We used a threshold to quantify the extent of muscle activity produced during no-go trials. The threshold was calculated as the average baseline EMG activity plus 3 × the standard deviation. Each threshold was calculated individually for each participant and for each muscle. If the EMG activity during a no-go trial passed the threshold, the trial was labeled as an error of commission. Finally, all trials were plotted for visual inspection to ensure that our automated analysis approach was correctly performed. Figure 4 shows three example EMG time series from three different trials. The black lines represent the filtered EMG signal. The blue, green, and red bars below the time series represent the color of the target across time. The grey shading behind the EMG time series demarcate the amplitude of the threshold. Figure 4a shows a go trial that was labelled as correct. Figure 4b shows a no-go trial that was also labelled as a correct response because the EMG signal did not rise above the threshold. Figure 4c shows EMG activity during a no-go trial which was identified as a commission error because the peak amplitude passed the set threshold. The EMG response in Fig. 4a,c was therefore similar, but one was labelled as an error and one was labeled as a correct response based on the trial type (i.e., go vs no-go).
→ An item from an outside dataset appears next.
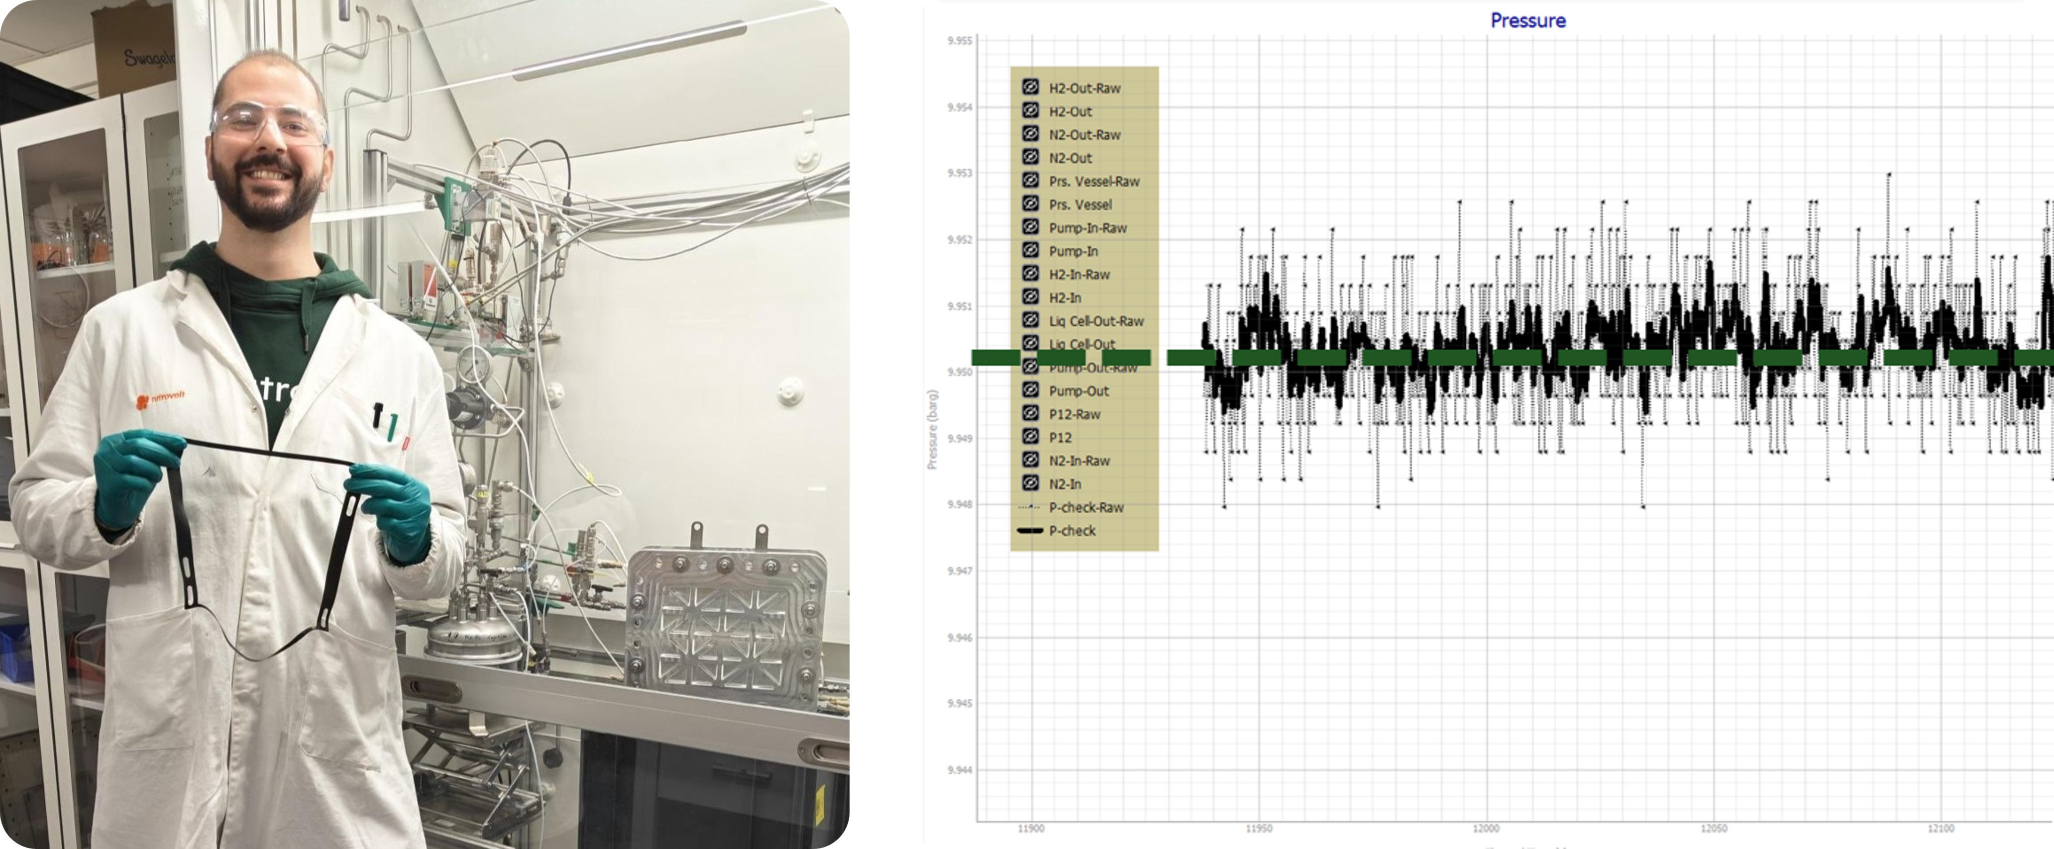Toggle visibility of H2-Out series
The height and width of the screenshot is (849, 2054).
(1030, 110)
The summary statistic was calculated by summing the number of errors of commission that occurred on no-go trials for each individual, for each muscle, and for each target height.

Figure 4
figure 4

EMG threshold detection. Example EMG activity (black line) is shown during a go trial (a), a no-go trial with no error of commission (b), and a no-go trial with a error of commission (c). The correct response to a no-go trial was to stand completely still when the red cube appeared. An error during a no-go trial was the production of muscle activity in response to the appearance of the red cube. The blue, green, and red bars represent the appearance of the blue, green, and red cube. The grey shading represents the threshold. Trial “b” is labelled as correct because the peak amplitude does not cross the threshold, while trial “c” is labelled as an error because the peak amplitude crosses the threshold.

Statistical analysis

To determine whether errors of commission were greater and onset times were faster for neurophysiological as compared to behavioral measures we ran separate two-way, repeated-measure ANOVAs with height (high target, low target) and muscle/hand position (5 EMGs, 1 hand controller) as independent variables, with sex as a covariate. Significant main effects and interactions were followed up with separate, repeated measure ANOVAs at the high and low target and t-tests as appropriate. All follow-up tests were corrected for multiple comparisons using FDR correction53. To explore the relationship between errors of commission during no-go trials and onset times during go trials we found the average (across target heights) of each individual’s error of commission and onset. This data was used to produce a Pearson Product Correlation at each muscle/hand position as well as a Person Product Correlation across all the measures. All analyses were performed in IBM SPSS Statistics for Window, version 25 (IBM Corp., Armonk, N.Y., USA).